|
Web sites are unique in that they can not only provide
more information about your product than radio, television,
or print ads, but they can provide some information
to you about the number of people who visit your site.
Web designers are often asked exactly what statistics
they can provide about a web site. The response usually
includes cryptic phrases including such techno-speak
as “user sessions” and “number of
hits.” Although we would like to provide simple,
intuitive measures of web site success or failure, we
are severely hampered by limitations inherent to the
Internet. This brief explanation should give you a better
idea of what can be gathered about visitors to your
web site and help you decipher the pages of statistics
we can provide. In order to outline our limitations,
we must explain how these statistics are gathered.
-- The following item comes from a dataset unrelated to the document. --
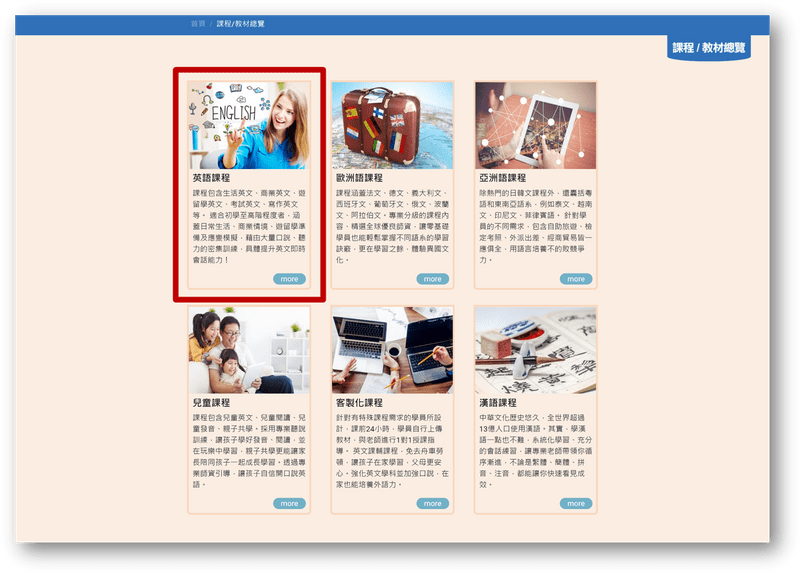Image resolution: width=800 pixels, height=573 pixels.
Task: Select the family photo for 兒童課程
Action: pyautogui.click(x=249, y=350)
Web pages are hosted by web servers. Web servers are
special computers that are tailored to do one thing
as well as possible… hand out the pages of your
web site to anyone who asks to view them. For every
file they hand out (serve), they record a single line
in a log file that details all the information it knows
about the person who asked for that file. “What
constitutes a file?” you might ask. When a user
requests a web page, they do so by clicking on a link,
or a bookmark stored in their computer, or by typing
the address of your site in the address box at the top
of a web browser. The web page file they request consists
of simple text without pictures, but that simple page
contains links to other graphics that make up your web
site. One web page often includes several dozen small
graphics files. Your web browser assembles the text
portion of the web page with the individual graphics
resulting in a complete ‘page.’ The server
will record an entry in the log file for each of these
files whether they are text or graphics. Each entry
in the log file is a ‘hit.’ For example,
let us assume I make a web page called ‘test.html.’
This web page has one background image and three pictures.
When someone requests to view test.html, they will generate
five entries in the log file (one for the text file,
one for the background and one for each of the three
pictures) and thus five ‘hits’.
It is important to understand what information is recorded
in the log file. The server is able to record the following:
- the file that was requested
- the address of the computer system to receive the
file
- the time of the request
- if the request was successful
- the browser the user was using
At this point this is all we can log about visitors
to your web site. We must use this data and make some
small assumptions to try to determine vital information
about your web site. The log files are simply tens and
hundreds of thousands of lines of the above information
stored as simple text files. It is impossible for humans
to glean useful information by looking through the files
manually; we must use statistical software to chew through
these files and attempt to interpret the information.
|
There are a variety of programs available to create
statistics from log files. One of the more popular packages
is called WebTrends, which has been rated many times
as the best statistical generator available on the market.
Other packages include Sawmill, Analog, and 123 Log
Analyzer.
One of the most important pieces of information is
how much traffic your website is receiving. One measure
of traffic is user sessions. A user session is defined
as a series of requests from a single computer over
a period of time. Since the log files record the address
of the computer to receive each file from your server,
we make an assumption that if the same computer requests
several different files within a short period of time
it is only one person requesting the files. That time
period is often set at 30 minutes. Therefore, if my
computer requests 100 files from a server in Santa Rosa,
I will generate 100 hits and only one user session.
Making this assumption causes the first problem with
log files. Many users, and in the case of AOL millions
of users, access the Internet through multiple computers
in one location. For example, all AOL users in the US
call in from their computer at home to AOL and travel
through an AOL network to a computer building located
in Virginia. The signal then passes through several
hundred computers each connected to the internet. This
causes two problems. First, since all traffic is funneled
through Virginia, you will see a tremendous amount of
traffic all from that state. The traffic by state statistics
becomes practically worthless. The second problem is
caused by the use of several computers connected to
the internet. If we review the above example, if my
computer here in Healdsburg uses service from AOL, my
request for the 100 files from a server in Santa Rosa
will first travel to Virginia then each request for
each file could be given to a separate computer to fetch
from the internet. As a result, it is theoretically
possible for my computer to generate 100 hits and 100
user sessions since our log files are recording each
request as coming from different computers.
You may now be questioning if we are left with any
worthwhile data left to study. The answer is that we
have information that is comparatively valuable, but
we simply cannot provide absolute numbers about any
statistic from log files. Hopefully in the near future,
new servers will record better information. The down
side is that people enjoy the relative anonymity of
the internet and may resist visiting sites that collect
detailed information about them without their consent.
To actively monitor traffic on your site, server log
files remain one of the important tools we use, however,
we have other tools that can help us complete the picture.
JavaScript based page trackers also have their place
when we want to know more precisely how many people
are visiting the site.
|